India’s healthcare opportunity has resulted in significant investments from venture funds and corporates.
The business model largely consists of doctor relationships, resident welfare association relationships, test centres and insurance companies. There are incentives, health camps, offers, ads to get the patient ( customer ) to walk-in.
So, if another company wants to enter the healthcare sector and followed all the above, they would not be the first. It is then a very crowded market for offers, packages and family programs. How do you stand out then?
If you listen to the customer, what they really want is outcomes. Am I assured that my loved one will be fine at this brand new medical centre?
Hospitals, Clinics and Wellness centres have got in touch with us for different things.
- We worked with a large hospital chain wanting to do something different based on insights from data.
- Another hospital wanted help in responding to the changing nature of competition.
- An entrepreneur wanted to launch a completely new service, never before seen in the country
- An established brand wanted to introduce a novel innovation
We constantly speak to customers and monitor the theatres of change in medicine.
The simple things in service design that worked by training employees are not enough. Yes it is important but it is not going to make a significant difference.
There is a habit the customer has gotten into with regard to healthcare. Perhaps the opportunity is to look closely at this habit. Make a difference there.
Different business environments, exigencies and points of view has meant that our clients have come to us for different things, yet they have all worked with us on a customer experience based approach which focuses on providing the customer with what they really need in health and wellness. Genuine caring and assistance through the lifecycle of the customer and the family.
- This has meant long term partnerships where we needed to work on service design, people and programs.

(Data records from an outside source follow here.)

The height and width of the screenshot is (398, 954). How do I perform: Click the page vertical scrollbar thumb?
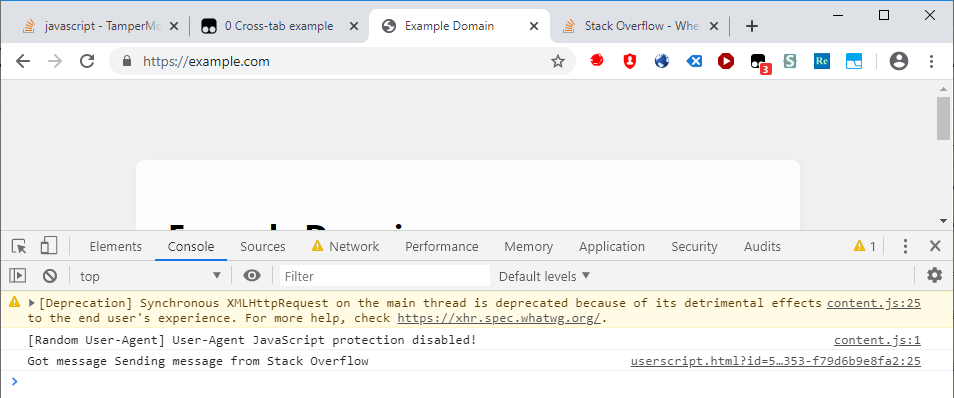[943, 119]
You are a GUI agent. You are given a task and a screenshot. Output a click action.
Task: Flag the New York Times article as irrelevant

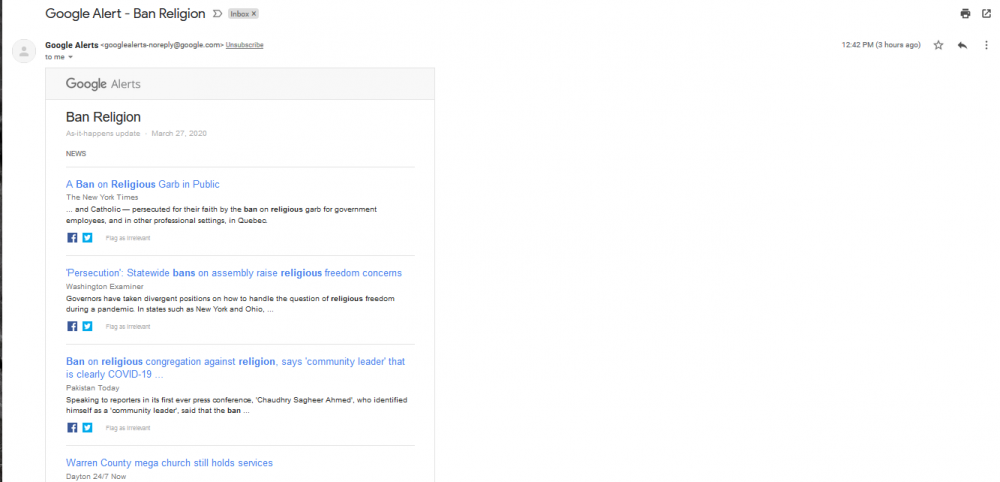[x=128, y=238]
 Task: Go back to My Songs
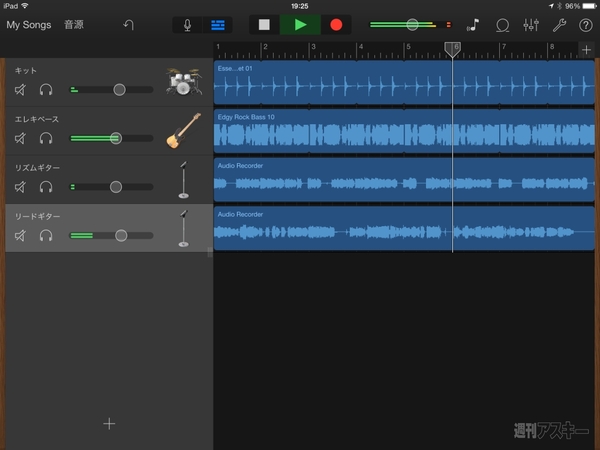click(x=28, y=24)
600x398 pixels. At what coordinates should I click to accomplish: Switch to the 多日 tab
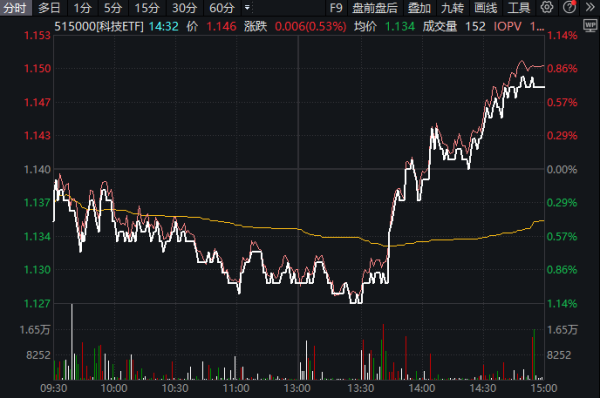tap(49, 8)
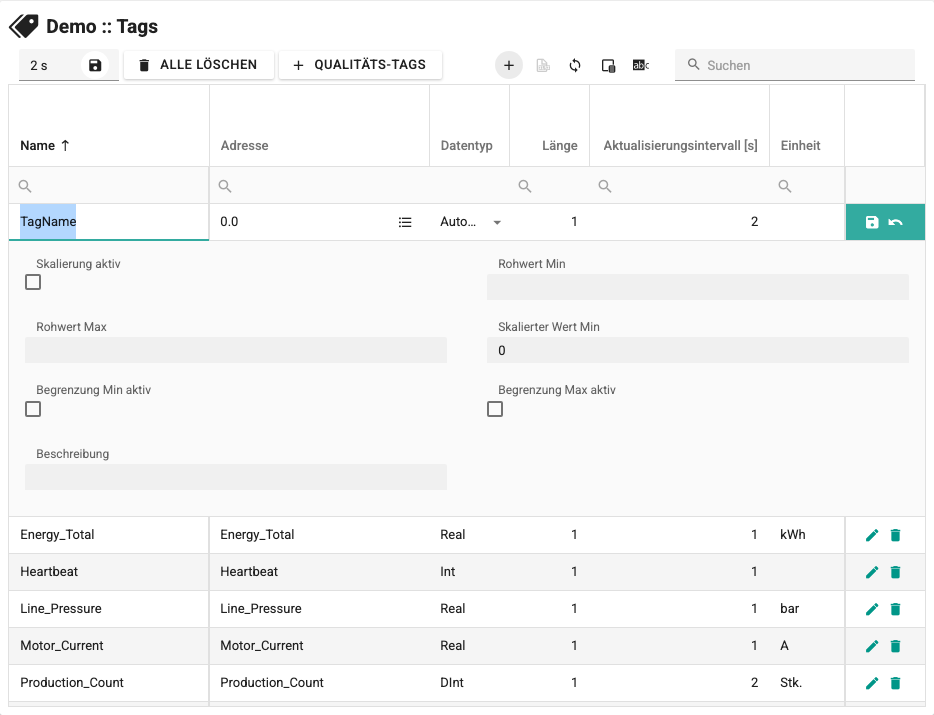Click the refresh arrows icon in the toolbar
The width and height of the screenshot is (934, 715).
click(575, 66)
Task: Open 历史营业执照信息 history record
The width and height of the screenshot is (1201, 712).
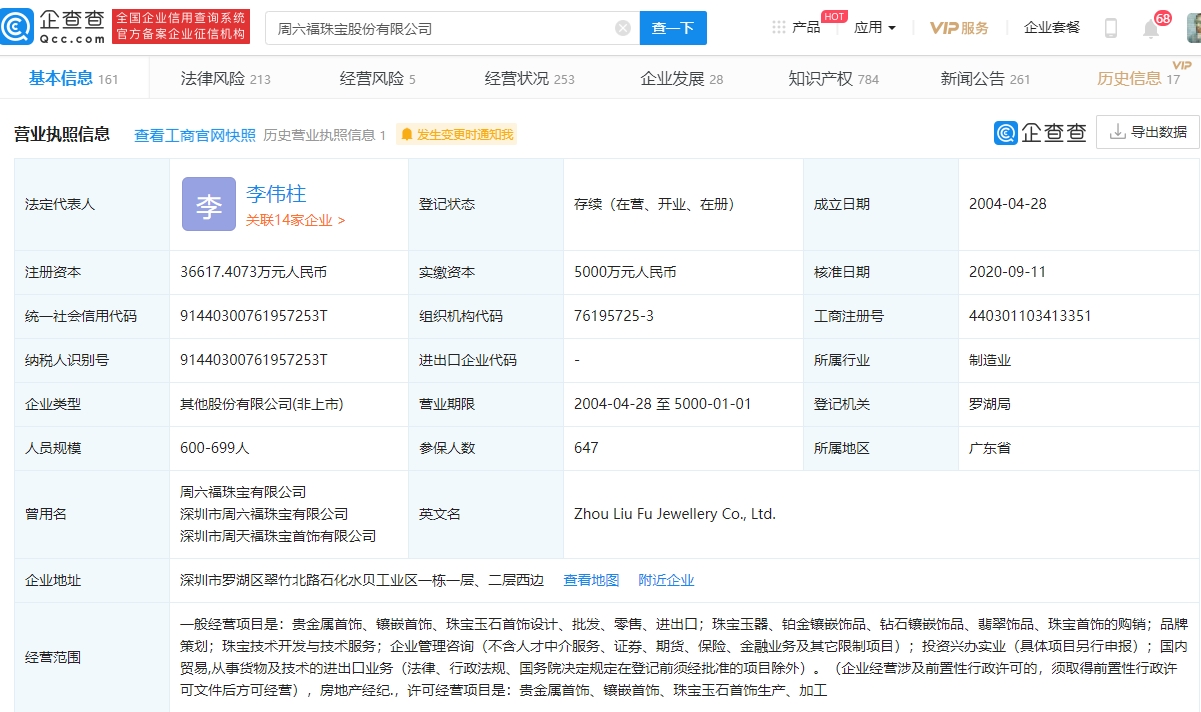Action: [324, 135]
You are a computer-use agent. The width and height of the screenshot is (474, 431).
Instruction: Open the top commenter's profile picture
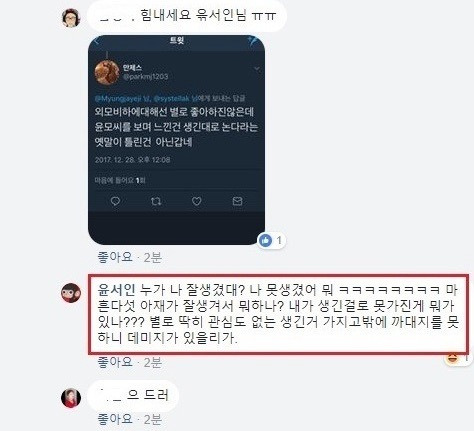click(71, 18)
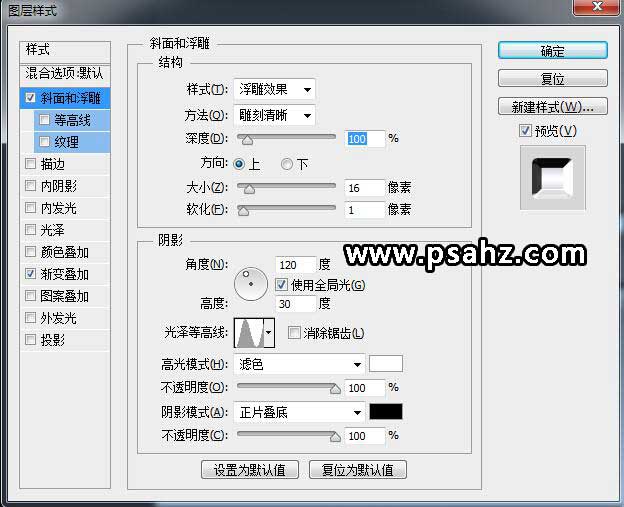Click the black shadow color swatch
The height and width of the screenshot is (507, 624).
385,411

- Understanding of Out patient programs
- Understanding of In patient programs not just for the patient but family too
Identification of more relevant services and location of services because usage does not mean value but where do people spend most amount of time, what causes anxiety, satisfaction and dissatisfaction.
A lot of medical establishments express internally that they are in the business of sickness not wellness. What does this mean for your organisation?
Conversely, the customer is invested in wellness and it certainly opens up new touch points and experiences if the organisation so wishes.
In a lot of sectors and even in healthcare, seeing is believing. We would like to add, you need to address the feelings first. Some may call it empathy but if you look at it from the customer’s perspective, it is plain and simple reassurance that everything will be fine.
If you talk about medical affiliations, most seem to have high end international partners. Do customers trust the clinic because of this partnership? Not quite.
They depend on the assurance of the outcome on the reputation of the doctor in charge. Not technology, not partnerships. It is a simple question again and again – As a customer put it, This is the flu season, can this centre be trusted to help my child?
In addition there are significant concerns centering around chronic conditions. A person may be sent back home after a treatment but things can be different at home. There are medicines to take, tests to undergo, exercises to be done, monitor activity or have trained medical staff on hand. It can be very challenging. Is there something that an organisation can do?
Equally challenging is the case when a patient is hospitalised and well on the path of recovery. Her expectations of care at that time begin to change and are significantly different from the time she may have been hospitalised. How does the organisation respond to changing expectations?
The opportunity is in the experience design that simplifies life for the customer and their family. The footprint of experience can extend from the centre to home and anytime availability of services and information.
Information flow that is not one way but two way.
One could re-imagine a condition that requires long term care with sensors that provide pro-active inputs to the medical team as well as the family. Allowing them to take pre-emptive measures even before an episode occurs.